In the forum thread below on the Dataflow ModuleNotFoundError, which base image does the Dockerfile start from?

■ Exercise text ■
────

ModuleNotFoundError message when run gcp dataflow pipeline with python

97 Views Asked by At

I'm trying to install dependencies in a dataflow pipeline. First I used requirements_file flag but i get (ModuleNotFoundError: No module named 'unidecode' [while running 'Map(wordcleanfn)-ptransform-54']) the unique package added is unidecode. trying a second option I configured a Docker image following the google documentation:

FROM apache/beam_python3.10_sdk:2.52.0

ENV RUN_PYTHON_SDK_IN_DEFAULT_ENVIRONMENT=1

RUN pip install unidecode

RUN apt-get update && apt-get install -y

ENTRYPOINT ["/opt/apache/beam/boot"]

It was compiled in the gcp project vm and pushed to artifact registry Then I generated the template for pipeline with:

python -m mytestcode \
    --project myprojectid \
    --region us-central1 \
    --temp_location gs://mybucket/beam_test/tmp/ \
    --runner DataflowRunner \
    --staging_location gs://mybucket/beam_test/stage_output/ \
    --template_name mytestcode_template \
    --customvariable 500 \
    --experiments use_runner_v2 \
    --sdk_container_image us-central1-docker.pkg.dev/myprojectid/myimagerepo/dataflowtest-image:0.0.1 \
    --sdk_location container

After all I created the job from template with the UI, but the error is the same, please someone can help me? I understand that the workers are using de default beam sdk, is correct that? how I can fix it?

0

There are 0 best solutions below

────

■ Given data ■
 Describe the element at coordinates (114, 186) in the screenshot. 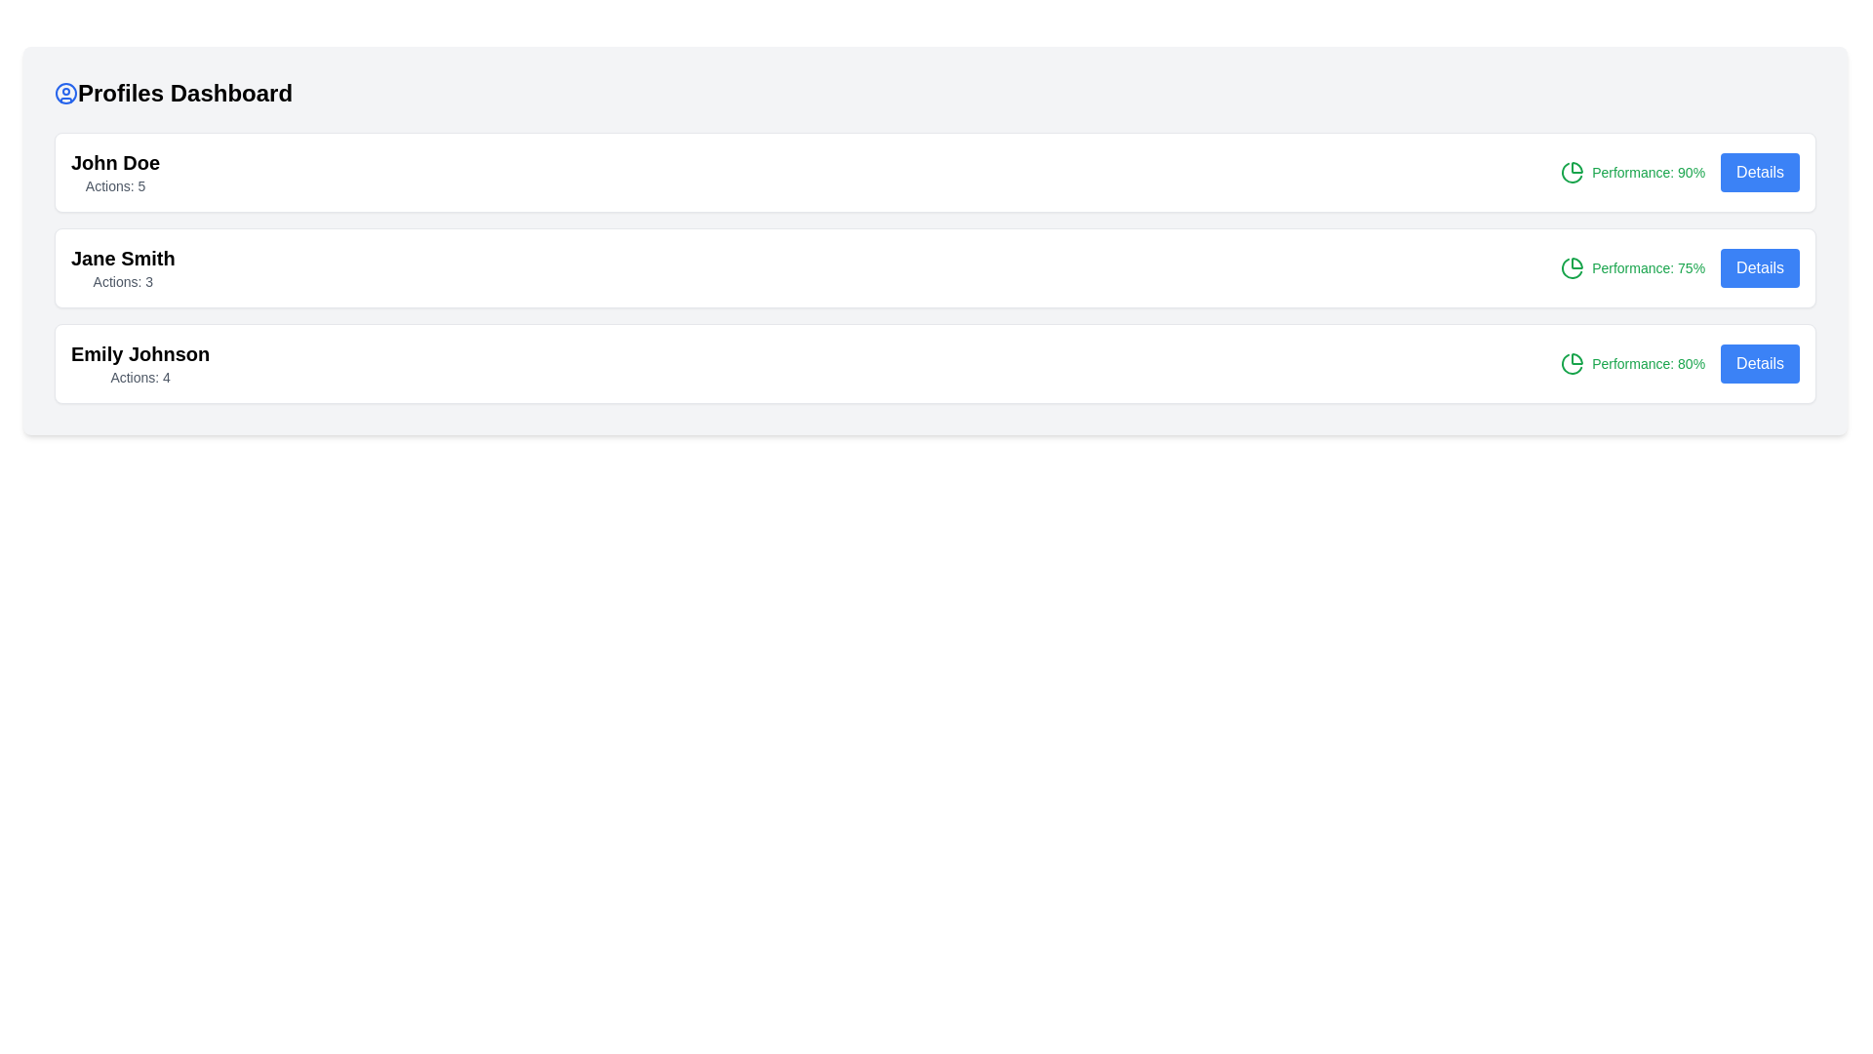

I see `the text label displaying 'Actions: 5', which is located directly below 'John Doe' in the top-left section of the dashboard` at that location.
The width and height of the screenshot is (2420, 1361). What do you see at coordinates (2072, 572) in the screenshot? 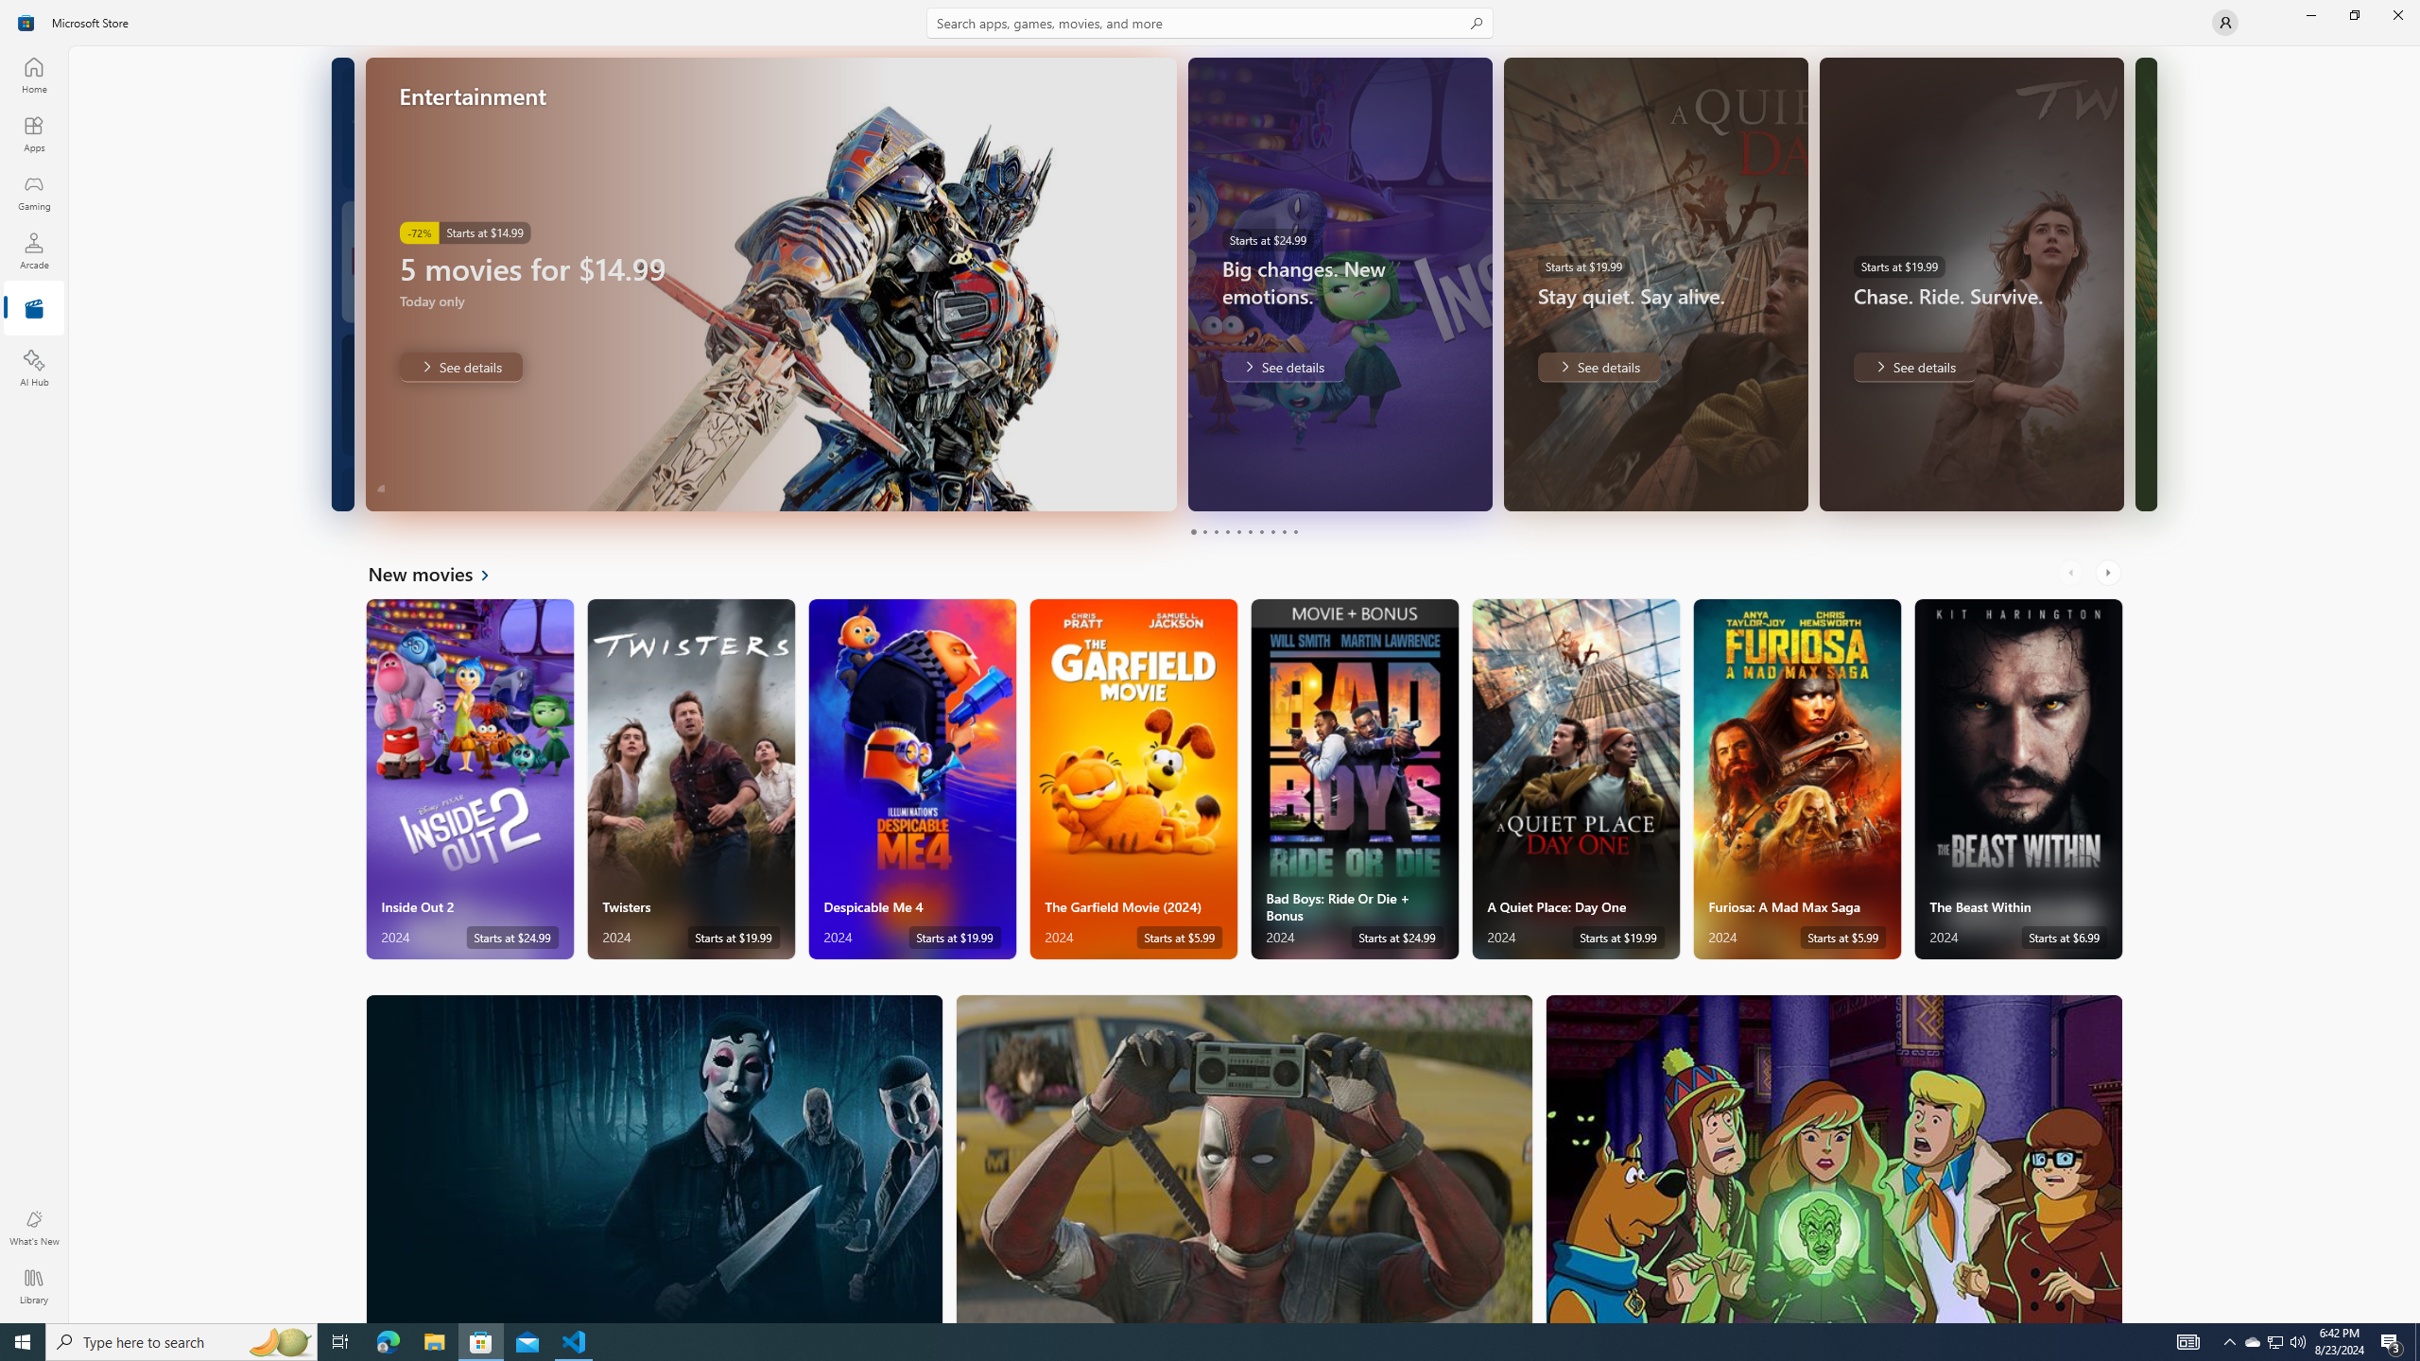
I see `'AutomationID: LeftScrollButton'` at bounding box center [2072, 572].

────

■ Exercise result ■
apache/beam_python3.10_sdk:2.52.0